The effect of SiQDs on lipid peroxidation was evaluated throughout the MDA level. In the liver (Figure 5c), only an increase in the MDA level of 35% above the control for the 6 h group of 10 mg of SiQDs/kg of b.w. was registered, with the MDA values being close to those of the control for the other groups. Also, a slight increase in MDA levels was noticed in the kidney tissue of the 1 h, 24 h, and 72 h groups injected with the highest dose of QDs and after 6 h in the case of 1 mg/kg of b.w. (Figure 5d).
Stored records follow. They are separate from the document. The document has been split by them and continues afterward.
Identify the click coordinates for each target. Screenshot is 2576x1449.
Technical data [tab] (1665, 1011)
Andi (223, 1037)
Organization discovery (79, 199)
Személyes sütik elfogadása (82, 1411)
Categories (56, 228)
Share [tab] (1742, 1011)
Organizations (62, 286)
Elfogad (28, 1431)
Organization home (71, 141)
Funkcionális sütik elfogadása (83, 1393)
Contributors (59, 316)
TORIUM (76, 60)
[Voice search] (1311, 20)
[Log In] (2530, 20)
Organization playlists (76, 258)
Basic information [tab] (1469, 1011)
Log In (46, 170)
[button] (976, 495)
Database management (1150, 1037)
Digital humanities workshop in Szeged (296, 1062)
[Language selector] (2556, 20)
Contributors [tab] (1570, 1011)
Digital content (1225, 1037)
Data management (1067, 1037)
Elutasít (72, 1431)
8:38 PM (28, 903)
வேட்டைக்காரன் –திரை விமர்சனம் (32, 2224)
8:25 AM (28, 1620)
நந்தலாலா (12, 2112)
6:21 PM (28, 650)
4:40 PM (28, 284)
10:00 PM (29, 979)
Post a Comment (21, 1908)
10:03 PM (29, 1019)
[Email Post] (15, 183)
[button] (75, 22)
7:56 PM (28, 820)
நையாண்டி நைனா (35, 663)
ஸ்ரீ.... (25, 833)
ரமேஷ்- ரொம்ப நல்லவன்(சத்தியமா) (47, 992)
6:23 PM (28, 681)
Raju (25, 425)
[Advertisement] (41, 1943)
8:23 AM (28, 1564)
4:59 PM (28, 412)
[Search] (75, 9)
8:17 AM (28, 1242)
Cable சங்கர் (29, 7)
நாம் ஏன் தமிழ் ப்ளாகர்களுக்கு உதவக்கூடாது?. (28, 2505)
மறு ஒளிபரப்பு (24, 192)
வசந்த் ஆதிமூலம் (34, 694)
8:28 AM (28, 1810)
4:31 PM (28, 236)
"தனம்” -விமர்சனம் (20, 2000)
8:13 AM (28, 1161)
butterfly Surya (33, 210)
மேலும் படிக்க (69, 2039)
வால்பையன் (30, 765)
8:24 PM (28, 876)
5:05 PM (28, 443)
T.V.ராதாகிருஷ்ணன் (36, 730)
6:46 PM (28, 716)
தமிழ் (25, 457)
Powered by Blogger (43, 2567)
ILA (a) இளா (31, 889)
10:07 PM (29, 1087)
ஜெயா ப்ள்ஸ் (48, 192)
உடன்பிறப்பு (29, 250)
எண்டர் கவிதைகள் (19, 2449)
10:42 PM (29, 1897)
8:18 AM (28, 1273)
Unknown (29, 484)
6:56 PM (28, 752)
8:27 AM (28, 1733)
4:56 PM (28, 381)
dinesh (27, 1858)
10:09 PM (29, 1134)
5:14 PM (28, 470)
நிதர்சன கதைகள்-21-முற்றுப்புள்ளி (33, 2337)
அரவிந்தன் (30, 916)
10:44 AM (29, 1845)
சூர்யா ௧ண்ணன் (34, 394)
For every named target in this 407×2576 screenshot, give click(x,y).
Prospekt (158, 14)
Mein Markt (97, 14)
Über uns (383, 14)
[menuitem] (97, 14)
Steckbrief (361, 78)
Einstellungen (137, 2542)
3.4. Analysis of Proteins’ Expression Involved in the Antioxidant Defense System, Apoptosis, and Autophagy

The influence of SiQDs on various cell signaling pathways involved in the response of hepatic and renal cells to oxidative stress was assessed throughout the measurement of Nrf-2, p53, Beclin-2, and LC-3 proteins’ expression (Figure 6a). The Nrf-2 signaling pathway controls the expression of genes that encode proteins involved in detoxification, and it also controls the elimination of reactive species through conjugation reactions [33]. The Nrf-2 protein level increased by 70% above the control in the liver samples of the 1 h group (Figure 6b). Although the expression of Nrf-2 was upregulated up to 72 h in hepatic cells, there were no changes compared with the control in the kidneys (Figure 6c).
The p53 protein is the most well-known factor relevant to the prevention of malignancy, having as its main functions the induction of apoptosis and arrest of the cell cycle. Also, p53 is involved in DNA repair, the control of metabolic pathways, and driving cells into senescence [34]. After one hour of exposure to 100 mg of SiQDs/kg of b.w., the expression of p53 in liver and kidneys of mice was unchanged compared with the control. A decrease of 28% in its relative expression compared with the control was noted in liver, and an increase by 33% compared with the control was measured in kidney tissues at the first 6 h after administration. However, p53 expression returned to values close to the control after 24 and 72 h (Figure 6d,e).
The SiQDs’ ability to induce autophagy in mouse liver and kidney tissues after exposure to 100 mg of SiQDs/kg of b.w. was evaluated by quantifying the Beclin-1 and LC-3 proteins’ expression (Figure 6e–h). Beclin-1 is a component of the nuclear complex called the phagophore that is involved in the early stages of autophagosome synthesis. No important changes in comparison with the control all over the 72 h experiment were noticed, regardless of the tissue tested. LC-3 is conjugated with phosphatidyl amine following the induction of autophagy and is involved in the formation of the autophagosomes’ membrane. Regarding the dynamics of LC-3 protein expression over time, an increase by 48% above the control was noticed after 1 h in liver, but after 6, 24, and 72 h, its level remained at the control level. Also, in kidneys, the exposure to 100 mg of SiQDs/kg of b.w. did not change the LC-3 protein expression after 1, 6, and 24 h compared with the control, but a decrease of 29% from the control in the case of kidney samples after 72 h was registered.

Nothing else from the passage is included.